Un esercito di nuovi poveri. E’ questo – in sintesi – il risultato del nuovo report uscito oggi della Caritas Italiana sull’impatto dell’emergenza coronavirus in Italia. Il periodo preso in considerazione va da marzo a maggio 2020, vale a dire i mesi più difficili della pandemia.

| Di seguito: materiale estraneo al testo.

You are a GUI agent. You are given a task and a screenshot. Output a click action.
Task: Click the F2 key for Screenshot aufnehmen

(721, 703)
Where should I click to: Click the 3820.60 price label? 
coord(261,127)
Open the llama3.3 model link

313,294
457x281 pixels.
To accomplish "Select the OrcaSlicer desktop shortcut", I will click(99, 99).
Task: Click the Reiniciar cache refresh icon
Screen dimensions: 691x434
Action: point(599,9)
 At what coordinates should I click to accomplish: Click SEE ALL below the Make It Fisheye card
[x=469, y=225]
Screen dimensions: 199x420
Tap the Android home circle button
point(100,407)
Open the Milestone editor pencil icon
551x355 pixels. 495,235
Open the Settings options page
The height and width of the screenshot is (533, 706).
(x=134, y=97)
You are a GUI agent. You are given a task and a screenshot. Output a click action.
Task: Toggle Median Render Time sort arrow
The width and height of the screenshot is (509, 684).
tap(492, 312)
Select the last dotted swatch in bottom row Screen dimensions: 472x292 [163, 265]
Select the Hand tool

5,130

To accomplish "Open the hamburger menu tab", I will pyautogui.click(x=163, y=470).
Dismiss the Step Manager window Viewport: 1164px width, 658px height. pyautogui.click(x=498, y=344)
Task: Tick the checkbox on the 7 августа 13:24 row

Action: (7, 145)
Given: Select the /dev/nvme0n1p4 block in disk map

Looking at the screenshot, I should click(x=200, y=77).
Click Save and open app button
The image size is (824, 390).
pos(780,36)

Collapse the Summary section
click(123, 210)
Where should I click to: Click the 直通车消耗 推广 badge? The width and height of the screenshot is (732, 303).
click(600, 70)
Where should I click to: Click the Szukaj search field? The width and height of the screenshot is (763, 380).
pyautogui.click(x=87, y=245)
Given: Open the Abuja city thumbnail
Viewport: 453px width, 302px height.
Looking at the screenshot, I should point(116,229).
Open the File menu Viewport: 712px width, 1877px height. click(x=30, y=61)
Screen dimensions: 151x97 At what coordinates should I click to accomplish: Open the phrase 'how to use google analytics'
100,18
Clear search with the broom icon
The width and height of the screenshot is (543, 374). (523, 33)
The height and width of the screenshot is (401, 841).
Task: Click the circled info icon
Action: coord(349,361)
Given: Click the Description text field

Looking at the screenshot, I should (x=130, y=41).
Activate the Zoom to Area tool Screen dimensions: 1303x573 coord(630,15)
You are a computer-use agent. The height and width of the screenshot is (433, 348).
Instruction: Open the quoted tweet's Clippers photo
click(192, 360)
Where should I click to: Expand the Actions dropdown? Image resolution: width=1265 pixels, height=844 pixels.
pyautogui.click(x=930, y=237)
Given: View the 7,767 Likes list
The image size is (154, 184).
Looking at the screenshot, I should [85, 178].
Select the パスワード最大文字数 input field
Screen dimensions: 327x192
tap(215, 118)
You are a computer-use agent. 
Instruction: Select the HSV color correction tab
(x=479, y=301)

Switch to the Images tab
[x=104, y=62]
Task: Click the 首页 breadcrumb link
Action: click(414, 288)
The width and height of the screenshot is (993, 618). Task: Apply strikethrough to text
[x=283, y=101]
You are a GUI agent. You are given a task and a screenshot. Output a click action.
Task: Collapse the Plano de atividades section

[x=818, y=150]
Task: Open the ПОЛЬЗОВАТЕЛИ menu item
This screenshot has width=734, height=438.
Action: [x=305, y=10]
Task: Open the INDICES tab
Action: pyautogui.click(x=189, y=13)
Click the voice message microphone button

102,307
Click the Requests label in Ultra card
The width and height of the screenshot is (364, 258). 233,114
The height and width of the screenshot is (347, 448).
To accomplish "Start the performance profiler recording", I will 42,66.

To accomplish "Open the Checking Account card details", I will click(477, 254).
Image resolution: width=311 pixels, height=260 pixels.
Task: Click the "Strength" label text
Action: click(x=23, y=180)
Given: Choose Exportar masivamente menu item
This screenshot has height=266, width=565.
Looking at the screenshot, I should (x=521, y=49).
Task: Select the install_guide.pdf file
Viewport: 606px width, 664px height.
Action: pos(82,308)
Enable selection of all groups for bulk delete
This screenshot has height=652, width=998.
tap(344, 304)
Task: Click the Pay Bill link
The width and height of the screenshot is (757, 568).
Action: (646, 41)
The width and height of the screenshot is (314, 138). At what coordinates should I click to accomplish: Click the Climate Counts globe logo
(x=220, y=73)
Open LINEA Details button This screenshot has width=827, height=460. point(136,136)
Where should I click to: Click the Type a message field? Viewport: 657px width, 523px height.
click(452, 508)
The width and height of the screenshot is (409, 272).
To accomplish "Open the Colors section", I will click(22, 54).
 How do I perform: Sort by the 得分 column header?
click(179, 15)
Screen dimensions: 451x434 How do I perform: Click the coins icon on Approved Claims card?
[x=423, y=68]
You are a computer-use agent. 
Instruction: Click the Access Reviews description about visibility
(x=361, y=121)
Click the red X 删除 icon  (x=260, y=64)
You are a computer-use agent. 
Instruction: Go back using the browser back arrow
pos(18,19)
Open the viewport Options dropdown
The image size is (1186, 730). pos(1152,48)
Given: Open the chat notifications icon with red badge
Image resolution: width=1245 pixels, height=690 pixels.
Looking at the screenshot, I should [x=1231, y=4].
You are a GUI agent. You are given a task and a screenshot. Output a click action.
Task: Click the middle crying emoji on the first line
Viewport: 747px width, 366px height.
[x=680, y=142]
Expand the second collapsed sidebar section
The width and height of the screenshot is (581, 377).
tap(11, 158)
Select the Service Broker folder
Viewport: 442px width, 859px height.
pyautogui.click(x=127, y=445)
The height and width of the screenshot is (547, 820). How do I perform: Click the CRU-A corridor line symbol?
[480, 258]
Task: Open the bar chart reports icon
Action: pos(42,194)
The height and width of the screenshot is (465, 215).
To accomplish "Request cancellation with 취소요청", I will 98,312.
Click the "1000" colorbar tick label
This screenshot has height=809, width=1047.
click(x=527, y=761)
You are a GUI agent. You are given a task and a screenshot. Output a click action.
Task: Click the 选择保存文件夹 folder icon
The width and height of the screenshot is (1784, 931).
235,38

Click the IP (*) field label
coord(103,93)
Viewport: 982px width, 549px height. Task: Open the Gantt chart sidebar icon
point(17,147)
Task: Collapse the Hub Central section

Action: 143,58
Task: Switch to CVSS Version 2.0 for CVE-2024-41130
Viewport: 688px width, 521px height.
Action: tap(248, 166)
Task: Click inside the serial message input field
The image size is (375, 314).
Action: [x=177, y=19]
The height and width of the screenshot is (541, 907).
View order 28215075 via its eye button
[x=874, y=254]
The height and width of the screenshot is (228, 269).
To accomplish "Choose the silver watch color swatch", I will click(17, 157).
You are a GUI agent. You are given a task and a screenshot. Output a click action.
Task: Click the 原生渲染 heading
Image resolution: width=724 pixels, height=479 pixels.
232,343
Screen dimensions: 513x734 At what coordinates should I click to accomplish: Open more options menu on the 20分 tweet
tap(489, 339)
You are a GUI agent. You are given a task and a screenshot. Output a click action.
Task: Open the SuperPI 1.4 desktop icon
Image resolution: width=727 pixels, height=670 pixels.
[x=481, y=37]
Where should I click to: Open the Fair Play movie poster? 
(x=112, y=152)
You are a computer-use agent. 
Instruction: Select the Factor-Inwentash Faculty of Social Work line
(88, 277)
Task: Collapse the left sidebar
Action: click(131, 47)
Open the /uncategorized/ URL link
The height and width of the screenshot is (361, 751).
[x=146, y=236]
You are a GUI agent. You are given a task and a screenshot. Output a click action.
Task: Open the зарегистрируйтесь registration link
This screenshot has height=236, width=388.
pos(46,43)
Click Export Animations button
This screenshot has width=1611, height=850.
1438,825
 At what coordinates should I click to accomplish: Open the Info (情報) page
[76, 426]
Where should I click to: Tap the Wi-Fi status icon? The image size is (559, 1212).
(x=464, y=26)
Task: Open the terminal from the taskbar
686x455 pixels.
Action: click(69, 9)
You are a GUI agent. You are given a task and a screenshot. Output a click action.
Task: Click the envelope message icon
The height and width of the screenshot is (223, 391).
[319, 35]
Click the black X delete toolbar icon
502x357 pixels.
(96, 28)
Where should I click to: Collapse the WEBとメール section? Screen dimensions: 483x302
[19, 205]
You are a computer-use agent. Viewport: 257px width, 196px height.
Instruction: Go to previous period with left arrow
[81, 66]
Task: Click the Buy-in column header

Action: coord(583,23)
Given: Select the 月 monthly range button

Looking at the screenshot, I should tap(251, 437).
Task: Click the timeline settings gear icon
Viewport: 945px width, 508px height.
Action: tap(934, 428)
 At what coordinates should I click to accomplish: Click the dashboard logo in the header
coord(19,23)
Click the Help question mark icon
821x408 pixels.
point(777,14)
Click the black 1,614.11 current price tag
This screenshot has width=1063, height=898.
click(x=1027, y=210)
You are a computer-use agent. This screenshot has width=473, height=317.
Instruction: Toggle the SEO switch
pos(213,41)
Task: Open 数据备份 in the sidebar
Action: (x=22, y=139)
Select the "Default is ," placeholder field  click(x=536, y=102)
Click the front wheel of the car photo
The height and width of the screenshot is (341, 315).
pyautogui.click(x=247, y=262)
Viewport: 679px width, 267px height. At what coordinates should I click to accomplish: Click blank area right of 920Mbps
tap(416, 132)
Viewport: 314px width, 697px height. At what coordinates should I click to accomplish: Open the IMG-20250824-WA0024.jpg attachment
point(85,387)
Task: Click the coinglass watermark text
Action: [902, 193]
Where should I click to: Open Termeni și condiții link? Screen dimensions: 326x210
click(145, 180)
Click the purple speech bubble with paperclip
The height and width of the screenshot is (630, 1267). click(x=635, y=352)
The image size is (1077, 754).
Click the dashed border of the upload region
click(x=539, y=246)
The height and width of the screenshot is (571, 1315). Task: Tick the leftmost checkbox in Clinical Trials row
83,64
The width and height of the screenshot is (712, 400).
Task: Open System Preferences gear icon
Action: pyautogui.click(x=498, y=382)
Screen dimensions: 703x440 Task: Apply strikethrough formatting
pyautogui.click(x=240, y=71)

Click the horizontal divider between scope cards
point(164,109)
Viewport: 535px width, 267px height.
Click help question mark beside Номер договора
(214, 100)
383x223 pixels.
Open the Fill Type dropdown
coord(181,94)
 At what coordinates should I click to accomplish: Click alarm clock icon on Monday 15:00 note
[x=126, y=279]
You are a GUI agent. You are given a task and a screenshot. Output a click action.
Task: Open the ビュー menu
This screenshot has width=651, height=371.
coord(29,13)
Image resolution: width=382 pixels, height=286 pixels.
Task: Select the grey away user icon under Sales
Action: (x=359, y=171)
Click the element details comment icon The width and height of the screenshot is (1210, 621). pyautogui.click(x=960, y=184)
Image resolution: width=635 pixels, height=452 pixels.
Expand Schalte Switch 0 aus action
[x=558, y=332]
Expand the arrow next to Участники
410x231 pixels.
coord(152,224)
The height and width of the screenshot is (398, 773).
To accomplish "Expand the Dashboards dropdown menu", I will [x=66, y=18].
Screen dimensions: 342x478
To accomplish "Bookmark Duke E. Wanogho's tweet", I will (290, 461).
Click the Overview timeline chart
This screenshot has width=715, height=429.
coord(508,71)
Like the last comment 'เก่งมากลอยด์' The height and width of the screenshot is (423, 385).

Quanti sono i nuovi poveri
Nel trimestre passato, la Caritas ha assistito quasi 450.000 persone, di cui il 61,6% italiane. Di queste, il 34% sono i cosiddetti “nuovi poveri”: persone che hanno chiesto aiuto per la prima volta all’organismo pastorale della Cei. Diverse le risposte alle richieste. Oltre 92.000 famiglie in difficoltà hanno avuto accesso a fondi diocesani. Di queste, 3.000 famiglie hanno usufruito di attività di supporto per la didattica a distanza e lo smart working. Inoltre, 537 piccole imprese hanno ricevuto un sostegno economico per superare le difficoltà economiche.
Chi sono i nuovi poveri
Rispetto alle condizioni occupazionali, i nuovo poveri che si sono rivolti ai centri Caritas sono per lo più persone con problemi di lavoro. Dai disoccupati in cerca di nuova occupazione, alle persone con impiego irregolare fermo a causa della pandemia fino ai lavoratori saltuari che non godono di ammortizzatori sociali. Ma anche lavoratori dipendenti in attesa della cassa integrazione, lavoratori autonomi o stagionali in attesa del bonus statale, pensionati, inoccupati in cerca di prima occupazione e casalinghe.
La rilevazione
La seconda rilevazione nazionale è stata condotta dal 3 al 23 giugno e ha riguardato il 77% delle Caritas del territorio nazionale, intervistate attraverso un questionario strutturato destinato ai direttori dei centri. L’indagine ha evidenziato come siano cambiati i bisogni e le esigenze delle famiglie e dei singoli in pandemia, intercettate grazie alle richieste d’aiuto presentate nei Centri d’ascolto.
I servizi offerti
I servizi offerti sono stati molteplici. Nel rapporto vengono citati, tra gli altri, alcuni prettamente specifici al difficile periodo vissuto. Sono: dispositivi di protezione individuale, pasti da asporto, acquisto farmaci e prodotti sanitari, assistenza domiciliare e ospedaliera, attività di sostegno per nomadi, giostrai e circensi, servizi di supporto psicologico, servizi per senza dimora, aiuto per lo studio, alloggio per quarantena e accompagnamento alla dimensione del lutto. Tutto questo è stato reso possibile grazie al fiorire di iniziative di solidarietà e al contributo che la Conferenza Episcopale Italiana (Cei) ha messo a disposizione dai fondi dell’otto per mille che i cittadini destinano alla Chiesa cattolica. Fondamentale è stato l’apporto del volontariato. Migliaia di persone – tra cui molti giovani – hanno donato il loro tempo e garantito la prosecuzione dei servizi sostituendo molti over 65 che in via precauzionale rimanevano a casa.
Tributo di sangue
Anche la Caritas ha versato il suo tributo di sangue al coronavirus. Tra operatori e volontari, infatti, sono stati 179 quelli positivi al Covid-19, di cui 95 ricoverati e 20 deceduti. Da segnalare, infine, che il 28,4% delle Caritas, con la fine del lockdown, sta registrando un calo delle domande di aiuto. Un primo piccolo passo verso la normalità.